/---

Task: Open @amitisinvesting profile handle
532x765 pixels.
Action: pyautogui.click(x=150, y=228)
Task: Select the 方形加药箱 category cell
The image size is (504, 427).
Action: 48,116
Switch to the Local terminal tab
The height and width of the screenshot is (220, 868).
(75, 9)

\---
/---

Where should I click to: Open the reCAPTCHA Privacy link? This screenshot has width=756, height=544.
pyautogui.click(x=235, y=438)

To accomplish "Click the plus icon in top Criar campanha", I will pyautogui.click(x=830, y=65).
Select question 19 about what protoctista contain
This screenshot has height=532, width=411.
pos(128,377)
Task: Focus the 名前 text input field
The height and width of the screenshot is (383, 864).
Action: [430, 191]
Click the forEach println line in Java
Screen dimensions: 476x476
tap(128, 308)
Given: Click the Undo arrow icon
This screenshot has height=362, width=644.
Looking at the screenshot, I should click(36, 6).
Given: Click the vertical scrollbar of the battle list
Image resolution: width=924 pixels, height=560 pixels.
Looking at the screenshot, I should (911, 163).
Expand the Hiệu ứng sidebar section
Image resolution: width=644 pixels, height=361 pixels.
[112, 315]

\---
/---

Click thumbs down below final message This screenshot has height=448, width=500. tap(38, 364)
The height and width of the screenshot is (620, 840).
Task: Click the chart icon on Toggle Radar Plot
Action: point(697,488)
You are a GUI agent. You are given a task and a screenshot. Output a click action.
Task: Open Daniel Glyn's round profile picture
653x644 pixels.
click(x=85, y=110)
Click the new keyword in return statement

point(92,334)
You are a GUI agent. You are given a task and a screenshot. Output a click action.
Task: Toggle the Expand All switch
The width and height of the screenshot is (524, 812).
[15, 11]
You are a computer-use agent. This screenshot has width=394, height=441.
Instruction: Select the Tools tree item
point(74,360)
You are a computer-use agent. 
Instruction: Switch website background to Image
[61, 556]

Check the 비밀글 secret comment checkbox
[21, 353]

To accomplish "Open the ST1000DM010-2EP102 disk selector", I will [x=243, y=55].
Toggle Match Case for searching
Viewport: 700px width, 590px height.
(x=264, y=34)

\---

Each line in the data that holds the string "will" should be found and copied.

To accomplish "Click the plus icon in top Criar campanha", I will pyautogui.click(x=830, y=65).
To accomplish "Open the ST1000DM010-2EP102 disk selector", I will [x=243, y=55].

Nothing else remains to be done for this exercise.